Table ronde : Invitation à la réflexion en vue de l’abolition de la peine de mort

24/01/2018
Evénement
AFP

En Tunisie, le parcours des militantes et militants pour l’abolition de la peine de mort est encore long. Ils continuent à le suivre avec beaucoup de courage et de détermination.
Les arguments solides et pertinents ne manquent pas, mais les voix contre l’abolition et pour l’application de cette peine cruelle sont de plus en plus fortes pendant les moments de crise et sous le choc des attentats terroristes.
En vue de l’abolition de cette peine cruelle, nos efforts, doivent être conjugués.

Cette rencontre se tiendra le vendredi, 26 janvier 2018 de 10h à 13h à l’hôtel Golden Tulipe El Mechtel (salle Diamant) en présence de la commission des libertés individuelles et de l’égalité.
En partenariat avec la CTCPM et la SNJT.

En 1977, seuls 16 pays avaient aboli la peine de mort. Quarante ans après, deux tiers des pays à travers le monde y ont renoncé dans la loi ou la pratique (146 Etats en 2017).
L’abolition suit le cours de l’histoire et progresse dans le but de soulager l’humanité de ce châtiment cruel.

La Tunisie, quant à elle, a franchi des pas significatifs dans cette direction et n’a procédé à aucune exécution depuis 1991. En 2012, le pays a également voté en faveur de la résolution des Nations Unies appelant à un moratoire universel sur l’application de la peine de mort et se classe ainsi parmi les pays ayant annulé cette peine dans la pratique. Toutefois, la Tunisie devrait s’armer encore plus de courage et de volonté politique pour abolir la peine capitale dans ses lois.

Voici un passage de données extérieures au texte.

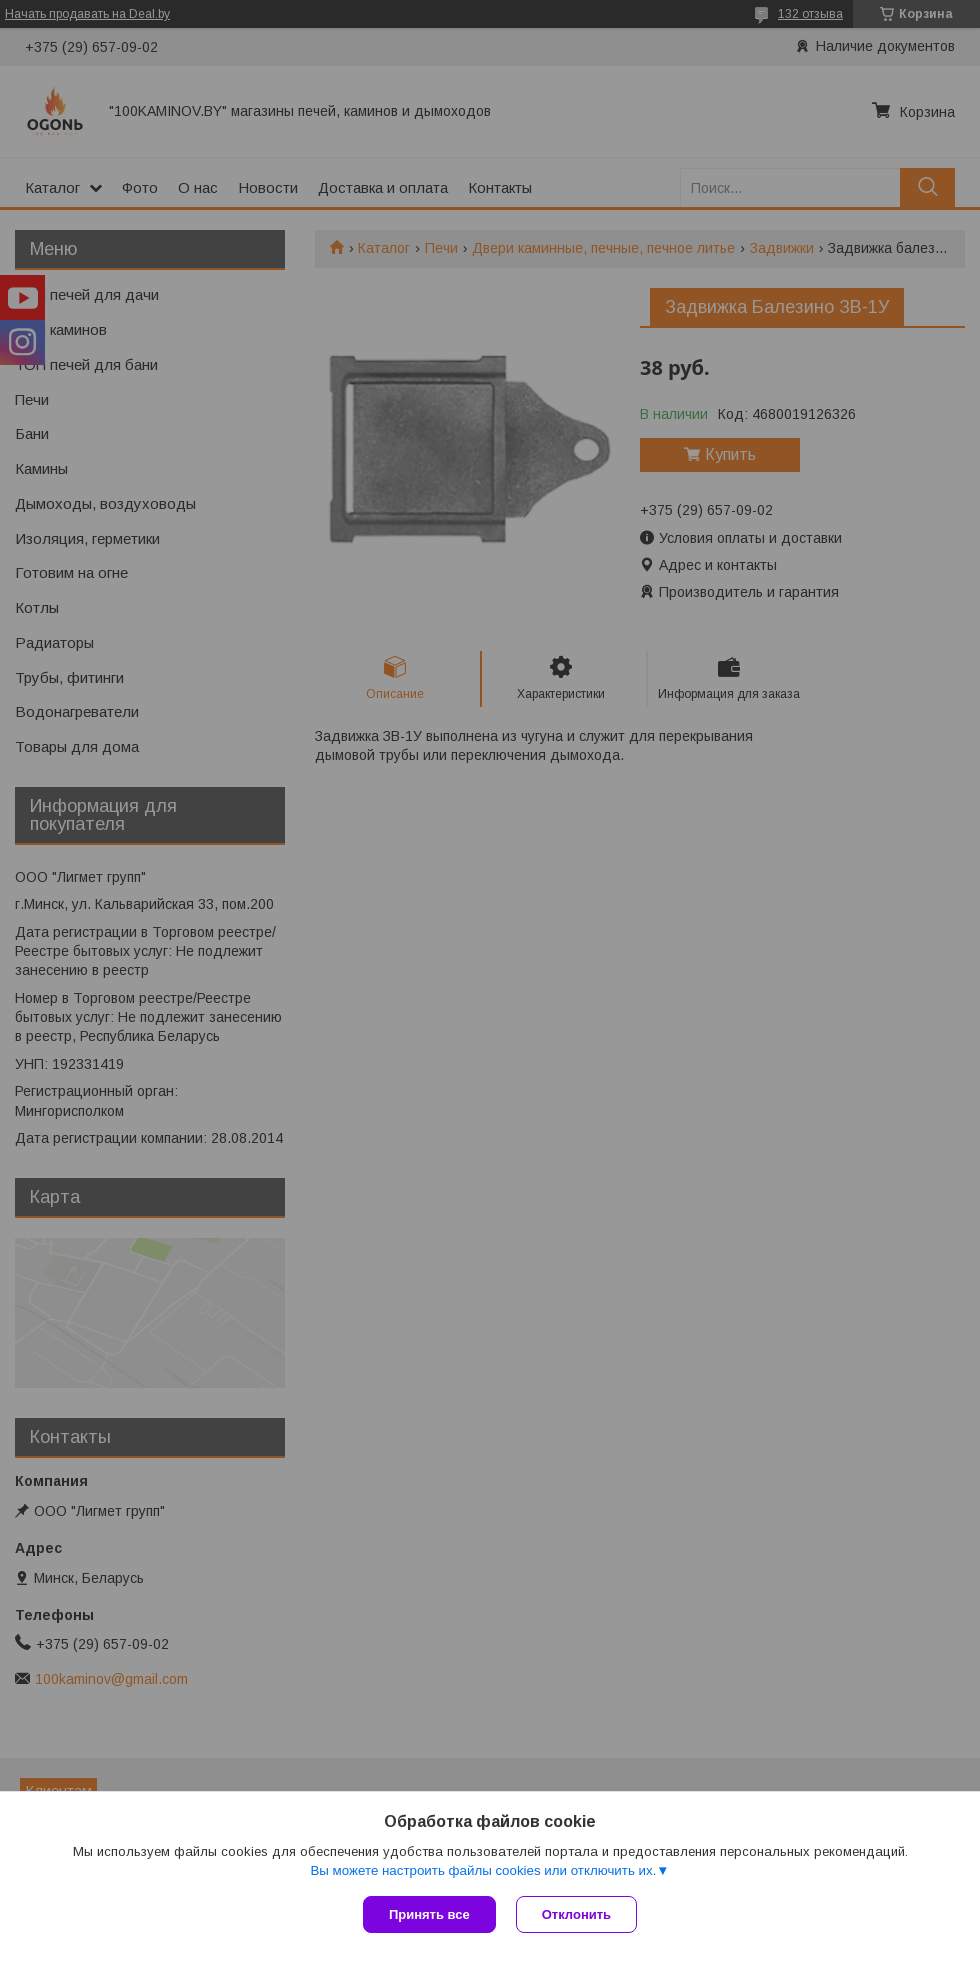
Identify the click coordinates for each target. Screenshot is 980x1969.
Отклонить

Les arguments en faveur de ce choix sont multiples mais peuvent être synthétisés dans les cinq points suivants :

 La peine de mort est une sanction irrévocable et ne peut être révisée si elle est appliquée à l’encontre de personnes innocentes à l’instar du jeune Maher Mannai condamné depuis 2004 à la peine de mort alors qu’il n’a jamais cessé de clamer son innocence. Il est, depuis, emprisonné mais de nouveaux éléments et témoignages sont apparus et le 26 octobre 2017 il a été décidé de revoir son dossier. Si la peine de mort avait été appliquée, il aurait été impossible de revenir en arrière pour prendre en considération les nouvelles données.

 La peine de mort est une sanction discriminatoire et injuste, elle est souvent prononcée à l’encontre des catégories les plus démunies et les plus vulnérables en Tunisie. Les peines de mort prononcées reflètent les disparités sociales et régionales flagrantes puisque les ouvriers, chômeurs et agriculteurs constituent 68% du total des condamnés à la peine capitale jusqu’en 2012 et sont pour la plupart originaires des zones marginalisées.

 La peine de mort est une sanction sélective qui relève de la vengeance, pas de la justice. En Tunisie, le nombre des personnes exécutées depuis l’indépendance est de 135 et la plupart ont subi la peine capitale pour des considérations politiques. Ainsi, l’abolition de la peine de mort devient une garante de la démocratie.

 La peine de mort est une sanction non dissuasive puisqu’il n’existe aucune preuve qui démontre que l’application de la peine capitale dissuade plus que les autres peines ni qu’elle ait un effet dissuasif sur les terroristes. Bien au contraire, plusieurs exemples dans la région prouvent que cette peine ne fait qu’alimenter le cycle de la violence. Le gouvernement irakien qui fait face à un grand défi de terrorisme n’a obtenu aucun résultat probant en recourant de manière intensive à la peine capitale depuis 2005. Par contre, l’Algérie observe un moratoire sur la peine de mort depuis le début de la fameuse décennie noire en 1993 et a ainsi contribué à mettre un frein aux activités des groupes terroristes takfiristes. Le Rwanda a également eu la volonté et le courage politiques pour abolir la peine de mort dépassant ainsi les conséquences et les douleurs de la guerre civile et du génocide qui ont fait un million de victimes. La justice demeure le moyen le plus efficace parce qu’elle prône la vie alors que le terrorisme et la peine capitale font l’apologie de la mort.

 La peine de mort viole le doit à la vie consacré et garanti dans la Constitution tunisienne (article 21). Le maintien de cette peine s’oppose au droit à la vie et l’Etat ne peut pas appeler à ne pas tuer en tuant lui-même en vertu de la loi. Une telle situation ne peut qu’attiser la haine et développer les désirs de vengeance.